Les désaccords au grand jour

« EDF est dans une situation inconfortable à cause des algorithmes du passé, […] il faut sauver EDF, […] c’est un désastre boursier », explique Fabien Choné, directeur général délégué de Direct Énergie. Lui milite pour une libéralisation des marchés, pour une production décentralisée et une implication forte des Français, et pour plus de concurrence. Il pointe la réglementation des tarifs et l’opposition des Français à la libéralisation.

« Ce qui est important, c’est que le fonds chaleur double, mais le président de l’Ademe a pour challenge le maintien du niveau actuel. » Le secrétaire général de Dalkia, Eric Molinié, fait directement référence à la promesse d’Emmanuel Macron, alors candidat à la présidence de la République, de doubler le fonds chaleur une fois élu. « La politique énergétique se régit dans un temps long », déclare-t-il encore, « notamment pour les réseaux de chaleur ».

## TRAVAIL À FAIRE
1 - Dans le texte extrait, quelle fonction Eric Molinié occupe-t-il chez Dalkia ?
2 - Recopiez fidèlement le passage du texte extrait qui s'ouvre sur les mots « Les désaccords au » et se clôt sur « à la libéralisation. ».
Le listing n'entre pas en compte ici.

## DONNÉES ENREGISTRÉES
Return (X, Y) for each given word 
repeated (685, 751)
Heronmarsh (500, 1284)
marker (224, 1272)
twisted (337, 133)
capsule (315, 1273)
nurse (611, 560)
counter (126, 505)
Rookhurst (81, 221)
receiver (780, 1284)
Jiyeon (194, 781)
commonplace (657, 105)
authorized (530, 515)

---

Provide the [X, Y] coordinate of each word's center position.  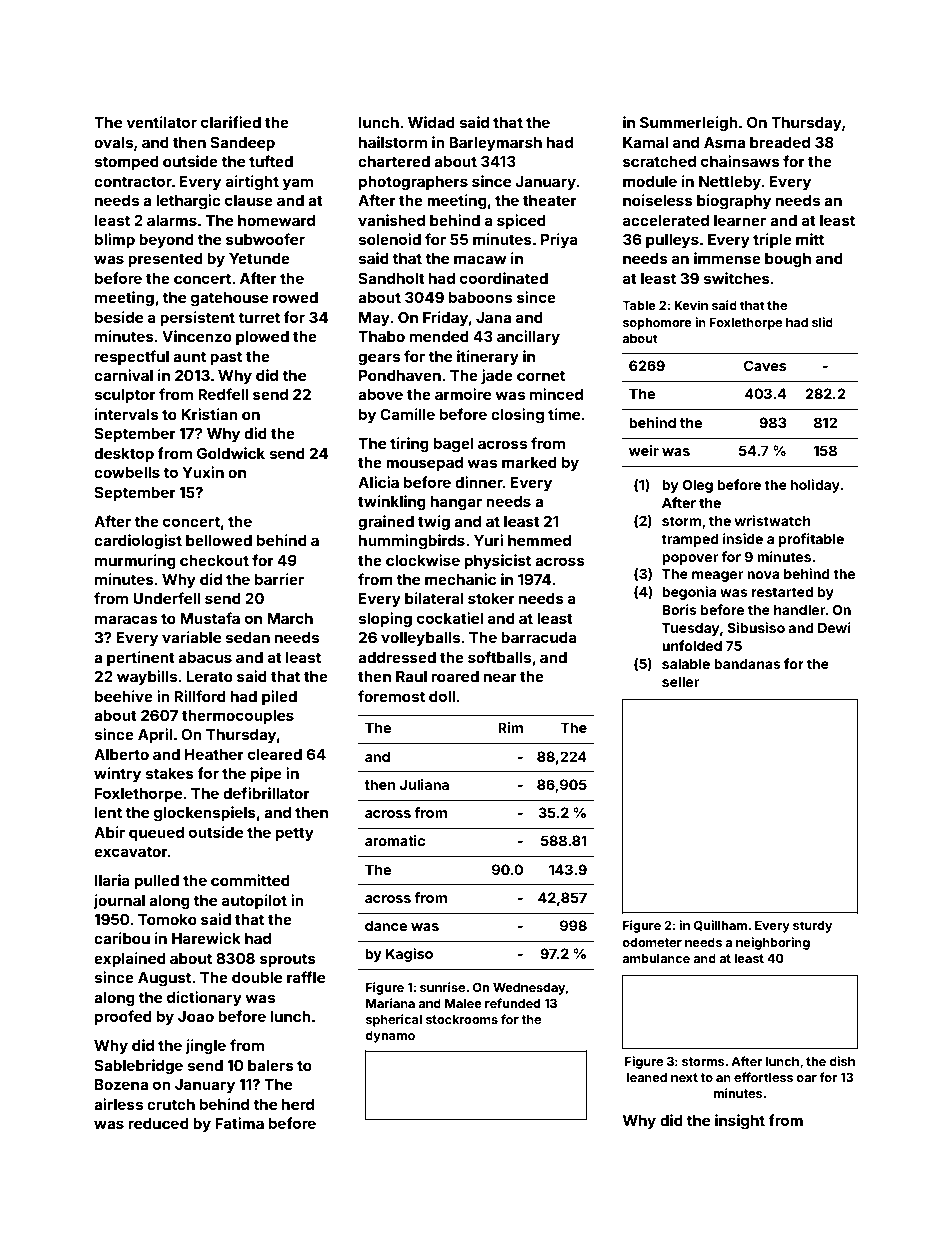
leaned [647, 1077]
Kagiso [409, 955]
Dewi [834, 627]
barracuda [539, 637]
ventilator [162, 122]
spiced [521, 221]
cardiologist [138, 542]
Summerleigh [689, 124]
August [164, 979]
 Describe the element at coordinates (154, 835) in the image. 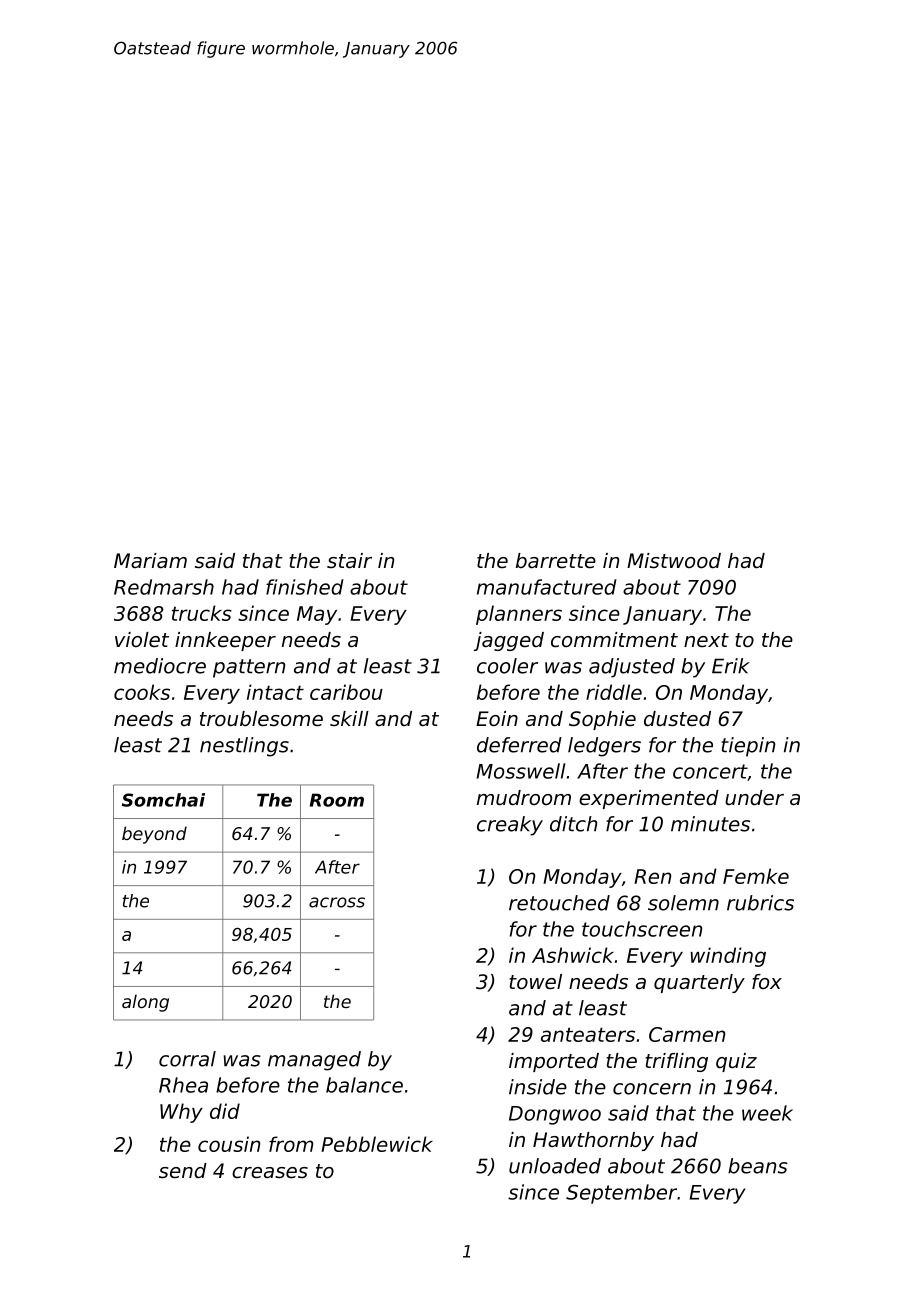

## RÉPONSES ATTENDUES
1 - Il est secrétaire général de Dalkia.

2 -
Les désaccords au grand jour

« EDF est dans une situation inconfortable à cause des algorithmes du passé, […] il faut sauver EDF, […] c’est un désastre boursier », explique Fabien Choné, directeur général délégué de Direct Énergie. Lui milite pour une libéralisation des marchés, pour une production décentralisée et une implication forte des Français, et pour plus de concurrence. Il pointe la réglementation des tarifs et l’opposition des Français à la libéralisation.